§ **EXERCISE AIM**
Look through the material below. Copy each line that contains the string "will".

-- -- --

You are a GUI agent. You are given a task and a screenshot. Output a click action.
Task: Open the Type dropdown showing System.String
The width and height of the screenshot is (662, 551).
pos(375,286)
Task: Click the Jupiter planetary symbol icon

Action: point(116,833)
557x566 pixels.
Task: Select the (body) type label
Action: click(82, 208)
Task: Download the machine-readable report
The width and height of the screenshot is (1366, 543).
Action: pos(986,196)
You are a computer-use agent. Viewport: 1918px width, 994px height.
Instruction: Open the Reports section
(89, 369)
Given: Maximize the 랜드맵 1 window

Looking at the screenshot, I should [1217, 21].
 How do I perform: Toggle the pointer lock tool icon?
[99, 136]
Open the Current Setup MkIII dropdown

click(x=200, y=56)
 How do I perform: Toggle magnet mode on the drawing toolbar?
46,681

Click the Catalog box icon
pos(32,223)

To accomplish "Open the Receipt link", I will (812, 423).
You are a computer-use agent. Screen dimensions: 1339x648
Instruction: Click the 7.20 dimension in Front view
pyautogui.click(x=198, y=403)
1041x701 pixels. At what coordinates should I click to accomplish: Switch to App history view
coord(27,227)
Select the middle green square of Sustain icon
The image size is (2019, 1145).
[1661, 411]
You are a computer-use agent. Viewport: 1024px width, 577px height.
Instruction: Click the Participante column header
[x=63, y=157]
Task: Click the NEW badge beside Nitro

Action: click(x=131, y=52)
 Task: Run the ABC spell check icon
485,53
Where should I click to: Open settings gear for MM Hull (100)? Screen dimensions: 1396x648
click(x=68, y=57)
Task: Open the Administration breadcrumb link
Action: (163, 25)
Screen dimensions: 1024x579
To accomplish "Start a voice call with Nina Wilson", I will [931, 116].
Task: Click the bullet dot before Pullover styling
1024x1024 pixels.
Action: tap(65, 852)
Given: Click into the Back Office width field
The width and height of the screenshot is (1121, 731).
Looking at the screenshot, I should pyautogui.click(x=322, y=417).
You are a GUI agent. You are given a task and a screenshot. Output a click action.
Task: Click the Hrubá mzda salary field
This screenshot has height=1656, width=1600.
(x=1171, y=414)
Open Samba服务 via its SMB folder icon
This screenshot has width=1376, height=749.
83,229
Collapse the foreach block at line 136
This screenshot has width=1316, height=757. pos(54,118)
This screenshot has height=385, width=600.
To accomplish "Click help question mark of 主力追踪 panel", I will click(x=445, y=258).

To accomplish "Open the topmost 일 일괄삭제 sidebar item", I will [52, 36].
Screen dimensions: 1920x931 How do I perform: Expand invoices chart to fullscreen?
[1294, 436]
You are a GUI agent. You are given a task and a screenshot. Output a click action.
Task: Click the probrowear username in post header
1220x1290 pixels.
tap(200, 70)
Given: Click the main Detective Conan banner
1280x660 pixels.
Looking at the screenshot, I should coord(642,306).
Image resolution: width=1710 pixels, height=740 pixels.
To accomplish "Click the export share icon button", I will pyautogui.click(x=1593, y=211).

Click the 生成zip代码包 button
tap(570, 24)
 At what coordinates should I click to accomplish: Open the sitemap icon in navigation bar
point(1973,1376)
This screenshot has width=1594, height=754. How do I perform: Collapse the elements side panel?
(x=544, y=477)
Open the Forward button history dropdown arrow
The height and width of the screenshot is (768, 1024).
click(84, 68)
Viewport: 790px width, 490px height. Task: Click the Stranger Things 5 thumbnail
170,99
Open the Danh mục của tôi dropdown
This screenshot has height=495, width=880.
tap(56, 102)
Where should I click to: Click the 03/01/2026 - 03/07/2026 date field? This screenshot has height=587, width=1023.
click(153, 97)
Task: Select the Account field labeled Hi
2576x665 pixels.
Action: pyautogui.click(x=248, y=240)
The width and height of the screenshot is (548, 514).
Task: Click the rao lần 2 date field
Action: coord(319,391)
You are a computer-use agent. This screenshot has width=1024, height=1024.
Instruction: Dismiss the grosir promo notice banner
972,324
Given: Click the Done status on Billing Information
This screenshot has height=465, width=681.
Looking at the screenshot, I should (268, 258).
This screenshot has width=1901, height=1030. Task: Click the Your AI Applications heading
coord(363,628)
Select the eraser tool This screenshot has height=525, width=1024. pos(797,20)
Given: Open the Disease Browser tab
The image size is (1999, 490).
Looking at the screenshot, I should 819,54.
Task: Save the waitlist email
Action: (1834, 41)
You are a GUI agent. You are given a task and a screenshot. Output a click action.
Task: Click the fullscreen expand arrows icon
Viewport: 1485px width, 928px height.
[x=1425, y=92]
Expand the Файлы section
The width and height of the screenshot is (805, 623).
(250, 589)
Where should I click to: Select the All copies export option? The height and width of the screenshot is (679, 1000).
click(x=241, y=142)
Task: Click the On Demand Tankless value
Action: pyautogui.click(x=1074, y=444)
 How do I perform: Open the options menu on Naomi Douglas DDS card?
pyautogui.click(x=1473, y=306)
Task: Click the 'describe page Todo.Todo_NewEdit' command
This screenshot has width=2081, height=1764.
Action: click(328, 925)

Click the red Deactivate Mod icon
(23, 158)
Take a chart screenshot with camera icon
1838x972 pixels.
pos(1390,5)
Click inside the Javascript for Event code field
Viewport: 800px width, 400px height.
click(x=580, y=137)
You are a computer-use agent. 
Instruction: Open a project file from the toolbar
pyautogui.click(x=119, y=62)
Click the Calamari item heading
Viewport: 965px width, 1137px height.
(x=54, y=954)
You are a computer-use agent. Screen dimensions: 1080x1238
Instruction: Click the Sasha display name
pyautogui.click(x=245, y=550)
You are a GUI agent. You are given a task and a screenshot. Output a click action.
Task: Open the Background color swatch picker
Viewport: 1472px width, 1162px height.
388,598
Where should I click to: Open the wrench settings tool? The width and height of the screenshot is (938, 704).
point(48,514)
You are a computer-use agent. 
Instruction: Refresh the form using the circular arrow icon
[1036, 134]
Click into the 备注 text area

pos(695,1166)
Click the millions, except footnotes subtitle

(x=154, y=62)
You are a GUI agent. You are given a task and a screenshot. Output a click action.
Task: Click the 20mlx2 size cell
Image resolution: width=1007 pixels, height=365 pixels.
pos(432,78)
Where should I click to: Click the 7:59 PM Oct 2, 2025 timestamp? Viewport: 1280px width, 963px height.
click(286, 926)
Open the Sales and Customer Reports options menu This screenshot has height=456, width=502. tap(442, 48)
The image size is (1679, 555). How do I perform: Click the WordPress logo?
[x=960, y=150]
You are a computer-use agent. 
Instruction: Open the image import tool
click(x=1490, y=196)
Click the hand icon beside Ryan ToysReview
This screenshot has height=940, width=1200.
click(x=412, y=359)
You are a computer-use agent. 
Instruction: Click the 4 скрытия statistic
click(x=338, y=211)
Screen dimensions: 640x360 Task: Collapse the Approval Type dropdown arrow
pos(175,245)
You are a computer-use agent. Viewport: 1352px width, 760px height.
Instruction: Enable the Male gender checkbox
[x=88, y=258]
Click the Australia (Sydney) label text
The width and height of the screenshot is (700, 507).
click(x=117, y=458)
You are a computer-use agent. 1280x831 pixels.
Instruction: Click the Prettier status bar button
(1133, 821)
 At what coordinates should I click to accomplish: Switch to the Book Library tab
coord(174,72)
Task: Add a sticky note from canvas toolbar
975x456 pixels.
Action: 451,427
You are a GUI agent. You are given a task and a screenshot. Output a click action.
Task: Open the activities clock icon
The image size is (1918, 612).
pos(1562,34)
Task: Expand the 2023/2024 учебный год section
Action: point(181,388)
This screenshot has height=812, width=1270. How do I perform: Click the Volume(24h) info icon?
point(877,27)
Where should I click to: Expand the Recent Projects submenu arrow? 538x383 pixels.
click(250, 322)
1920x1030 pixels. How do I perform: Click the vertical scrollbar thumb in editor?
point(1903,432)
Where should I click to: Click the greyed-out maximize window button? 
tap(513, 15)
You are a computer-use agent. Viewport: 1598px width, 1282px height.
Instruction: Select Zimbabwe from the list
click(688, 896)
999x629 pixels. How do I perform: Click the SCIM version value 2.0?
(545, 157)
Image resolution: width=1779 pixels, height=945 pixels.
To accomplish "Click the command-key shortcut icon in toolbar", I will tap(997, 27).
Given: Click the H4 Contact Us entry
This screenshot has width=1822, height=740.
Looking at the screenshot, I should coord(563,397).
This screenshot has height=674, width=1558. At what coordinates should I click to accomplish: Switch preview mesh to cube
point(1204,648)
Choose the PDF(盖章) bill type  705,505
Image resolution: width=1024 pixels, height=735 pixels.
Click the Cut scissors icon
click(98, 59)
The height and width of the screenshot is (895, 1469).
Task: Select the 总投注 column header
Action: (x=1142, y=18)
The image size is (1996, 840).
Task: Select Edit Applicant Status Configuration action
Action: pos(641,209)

-- -- --

§ **RESULT OF THIS TASK**
To accomplish "Open the Receipt link", I will (812, 423).
To accomplish "Start a voice call with Nina Wilson", I will [931, 116].
To accomplish "Click help question mark of 主力追踪 panel", I will click(x=445, y=258).
To accomplish "Open the topmost 일 일괄삭제 sidebar item", I will [52, 36].
To accomplish "Click the export share icon button", I will pyautogui.click(x=1593, y=211).
To accomplish "Click the command-key shortcut icon in toolbar", I will tap(997, 27).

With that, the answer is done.